ASSIGNMENT:
Give the lines again exactly as they appear below, from the line with "1247x701 pixels. How" to the line with "This screenshot has width=733, height=284.", both included, and only those lines. Leave every picture out.

----- DATA PROVIDED -----

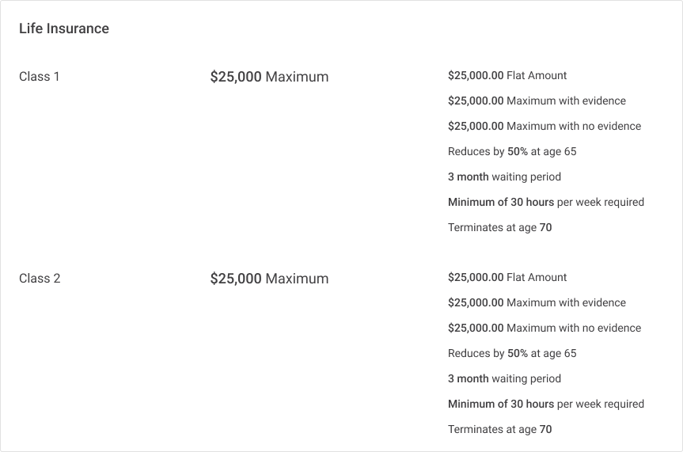Click Class 2 Terminates at age 70
The width and height of the screenshot is (683, 452).
[x=500, y=429]
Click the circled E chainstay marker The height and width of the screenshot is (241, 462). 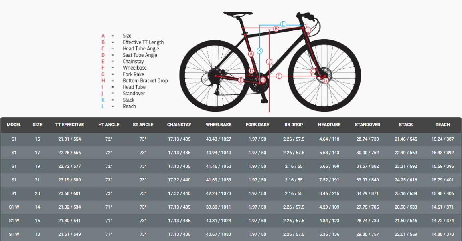click(x=241, y=80)
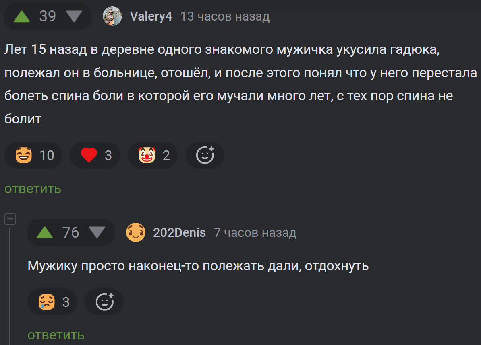Open 202Denis's orange smiley avatar

click(x=136, y=233)
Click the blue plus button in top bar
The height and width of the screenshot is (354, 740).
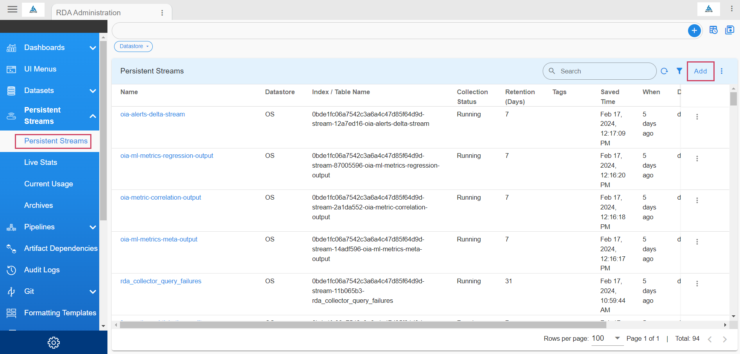click(x=694, y=30)

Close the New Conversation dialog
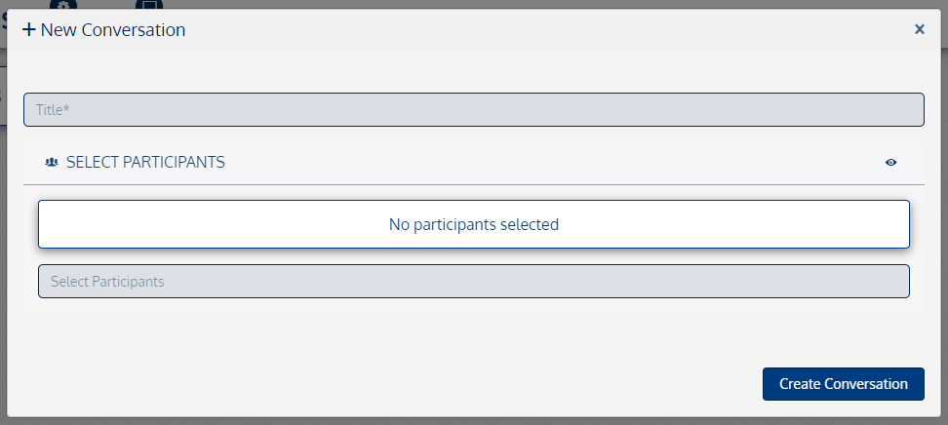[x=919, y=29]
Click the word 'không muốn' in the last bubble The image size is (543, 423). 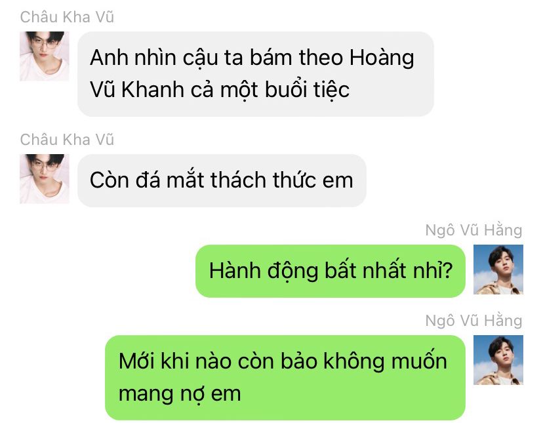pyautogui.click(x=385, y=361)
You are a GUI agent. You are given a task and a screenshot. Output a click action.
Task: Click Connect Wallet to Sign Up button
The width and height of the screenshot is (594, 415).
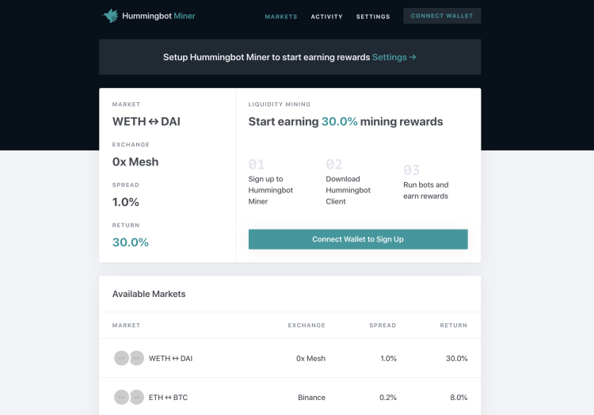358,239
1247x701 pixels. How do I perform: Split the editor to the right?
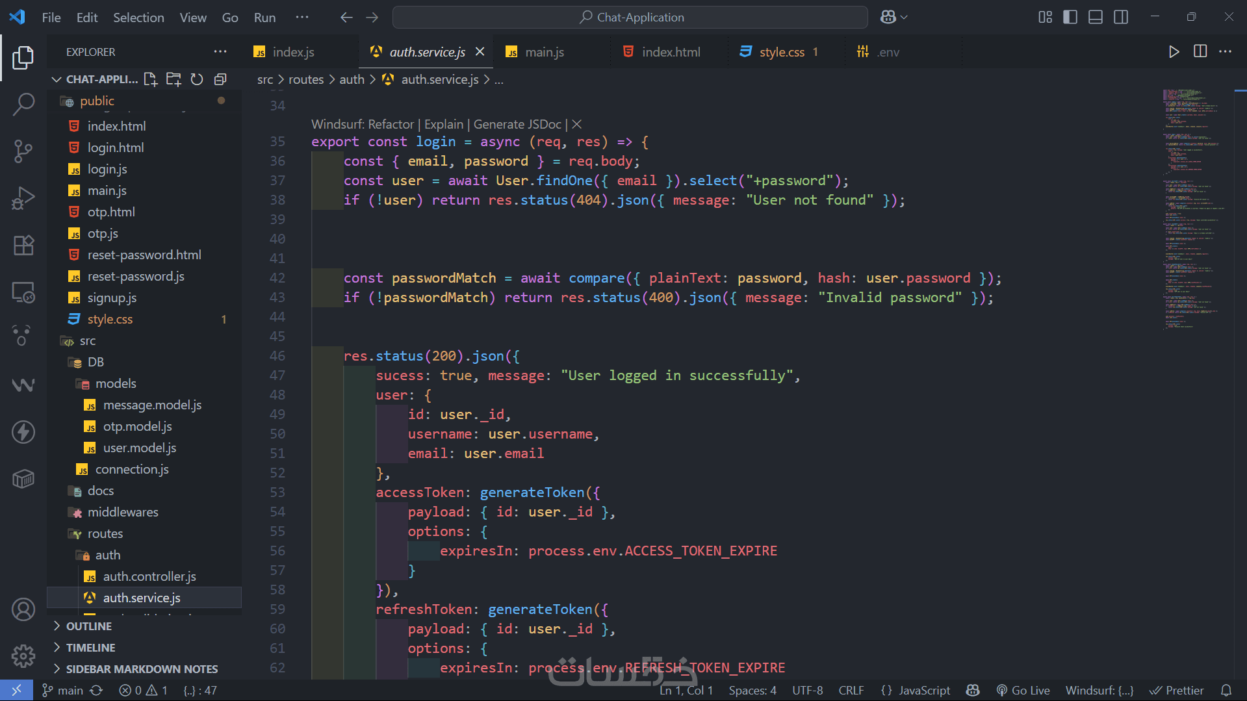tap(1200, 52)
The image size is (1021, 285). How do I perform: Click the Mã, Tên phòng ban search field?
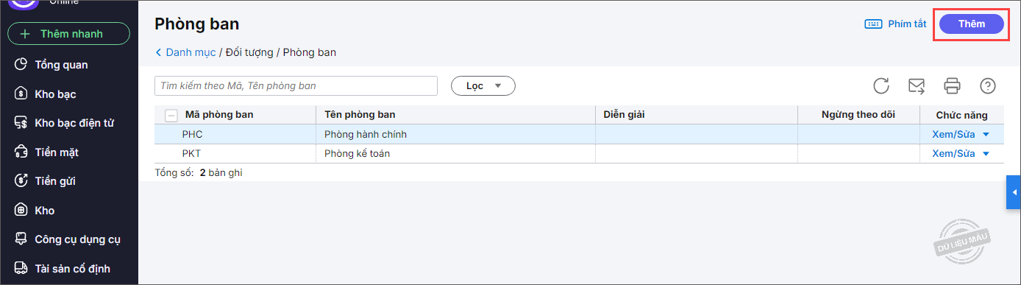tap(296, 86)
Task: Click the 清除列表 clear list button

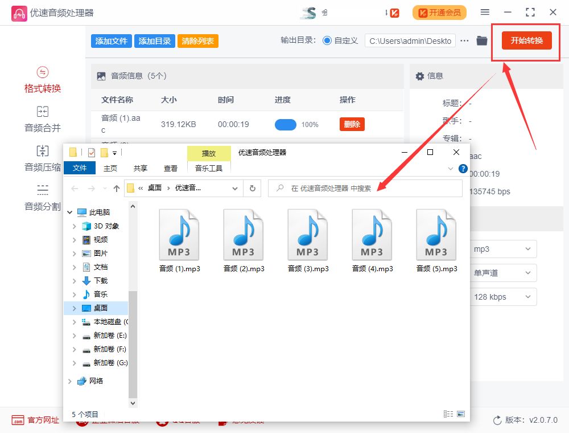Action: coord(197,40)
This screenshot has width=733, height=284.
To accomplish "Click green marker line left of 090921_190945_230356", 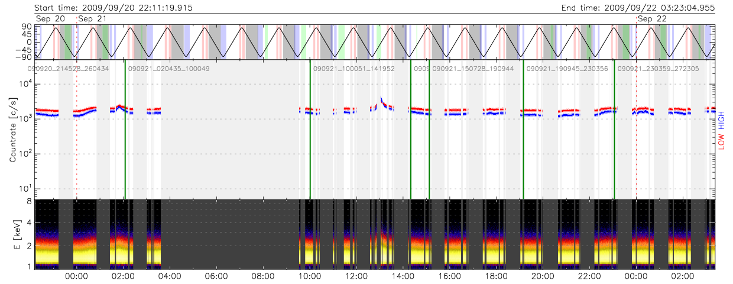I will (523, 130).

-----

SOLUTION TO THE PROBLEM:
1247x701 pixels. How do I perform: Split the editor to the right?
tap(1200, 52)
The image size is (1021, 285). How do I perform: Click the Mã, Tên phòng ban search field?
tap(296, 86)
Task: Click the 清除列表 clear list button

Action: coord(197,40)
This screenshot has width=733, height=284.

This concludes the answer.